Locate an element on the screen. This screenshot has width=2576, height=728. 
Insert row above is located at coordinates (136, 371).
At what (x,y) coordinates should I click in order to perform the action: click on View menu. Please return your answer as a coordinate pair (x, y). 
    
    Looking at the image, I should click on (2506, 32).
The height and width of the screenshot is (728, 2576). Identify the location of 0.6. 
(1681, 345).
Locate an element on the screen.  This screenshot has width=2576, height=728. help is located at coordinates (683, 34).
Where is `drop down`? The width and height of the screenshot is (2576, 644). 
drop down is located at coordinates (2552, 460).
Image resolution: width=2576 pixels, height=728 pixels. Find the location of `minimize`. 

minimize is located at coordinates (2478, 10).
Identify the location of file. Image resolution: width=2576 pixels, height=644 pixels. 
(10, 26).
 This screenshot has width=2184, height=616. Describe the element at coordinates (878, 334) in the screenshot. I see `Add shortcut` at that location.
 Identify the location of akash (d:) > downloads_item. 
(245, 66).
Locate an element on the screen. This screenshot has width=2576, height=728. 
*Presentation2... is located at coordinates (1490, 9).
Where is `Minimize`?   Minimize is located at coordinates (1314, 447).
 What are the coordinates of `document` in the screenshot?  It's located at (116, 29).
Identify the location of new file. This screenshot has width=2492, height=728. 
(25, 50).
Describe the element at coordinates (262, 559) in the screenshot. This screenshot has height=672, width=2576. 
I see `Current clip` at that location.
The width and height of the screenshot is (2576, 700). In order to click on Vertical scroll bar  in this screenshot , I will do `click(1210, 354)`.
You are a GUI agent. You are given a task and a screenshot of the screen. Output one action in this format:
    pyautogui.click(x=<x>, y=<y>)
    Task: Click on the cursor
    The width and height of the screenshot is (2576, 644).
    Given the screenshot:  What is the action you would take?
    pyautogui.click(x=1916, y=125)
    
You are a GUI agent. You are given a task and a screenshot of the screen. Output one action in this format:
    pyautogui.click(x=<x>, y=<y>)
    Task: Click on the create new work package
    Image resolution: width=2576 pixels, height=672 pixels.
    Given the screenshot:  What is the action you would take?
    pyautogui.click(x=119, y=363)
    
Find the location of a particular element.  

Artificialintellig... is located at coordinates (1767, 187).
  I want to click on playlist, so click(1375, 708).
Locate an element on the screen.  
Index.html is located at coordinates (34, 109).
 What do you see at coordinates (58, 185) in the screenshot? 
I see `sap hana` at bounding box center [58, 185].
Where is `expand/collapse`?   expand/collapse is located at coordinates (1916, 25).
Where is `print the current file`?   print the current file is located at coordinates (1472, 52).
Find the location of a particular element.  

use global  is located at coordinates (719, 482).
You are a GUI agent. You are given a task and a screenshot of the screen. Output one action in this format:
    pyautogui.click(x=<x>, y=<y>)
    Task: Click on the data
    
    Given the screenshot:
━━━━
### THE TASK
Copy the rows above verbatim.

### RESPONSE TO THE TASK
Locate an element on the screen. This screenshot has width=2576, height=728. 
Insert row above is located at coordinates (136, 371).
At what (x,y) coordinates should I click in order to perform the action: click on View menu. Please return your answer as a coordinate pair (x, y). 
    
    Looking at the image, I should click on (2506, 32).
The height and width of the screenshot is (728, 2576). Identify the location of 0.6. 
(1681, 345).
Locate an element on the screen.  This screenshot has width=2576, height=728. help is located at coordinates (683, 34).
Where is `drop down`? The width and height of the screenshot is (2576, 644). 
drop down is located at coordinates (2552, 460).
Image resolution: width=2576 pixels, height=728 pixels. Find the location of `minimize`. 

minimize is located at coordinates (2478, 10).
Identify the location of file. Image resolution: width=2576 pixels, height=644 pixels. 
(10, 26).
 This screenshot has width=2184, height=616. Describe the element at coordinates (878, 334) in the screenshot. I see `Add shortcut` at that location.
 Identify the location of akash (d:) > downloads_item. 
(245, 66).
Locate an element on the screen. This screenshot has width=2576, height=728. 
*Presentation2... is located at coordinates (1490, 9).
Where is `Minimize`?   Minimize is located at coordinates (1314, 447).
 What are the coordinates of `document` in the screenshot?  It's located at (116, 29).
Identify the location of new file. This screenshot has width=2492, height=728. 
(25, 50).
Describe the element at coordinates (262, 559) in the screenshot. This screenshot has height=672, width=2576. 
I see `Current clip` at that location.
The width and height of the screenshot is (2576, 700). In order to click on Vertical scroll bar  in this screenshot , I will do `click(1210, 354)`.
You are a GUI agent. You are given a task and a screenshot of the screen. Output one action in this format:
    pyautogui.click(x=<x>, y=<y>)
    Task: Click on the cursor
    The width and height of the screenshot is (2576, 644).
    Given the screenshot:  What is the action you would take?
    pyautogui.click(x=1916, y=125)
    
You are a GUI agent. You are given a task and a screenshot of the screen. Output one action in this format:
    pyautogui.click(x=<x>, y=<y>)
    Task: Click on the create new work package
    Image resolution: width=2576 pixels, height=672 pixels.
    Given the screenshot:  What is the action you would take?
    pyautogui.click(x=119, y=363)
    
Find the location of a particular element.  

Artificialintellig... is located at coordinates (1767, 187).
  I want to click on playlist, so click(1375, 708).
Locate an element on the screen.  
Index.html is located at coordinates (34, 109).
 What do you see at coordinates (58, 185) in the screenshot? 
I see `sap hana` at bounding box center [58, 185].
Where is `expand/collapse`?   expand/collapse is located at coordinates (1916, 25).
Where is `print the current file`?   print the current file is located at coordinates (1472, 52).
Find the location of a particular element.  

use global  is located at coordinates (719, 482).
You are a GUI agent. You are given a task and a screenshot of the screen. Output one action in this format:
    pyautogui.click(x=<x>, y=<y>)
    Task: Click on the data
    
    Given the screenshot:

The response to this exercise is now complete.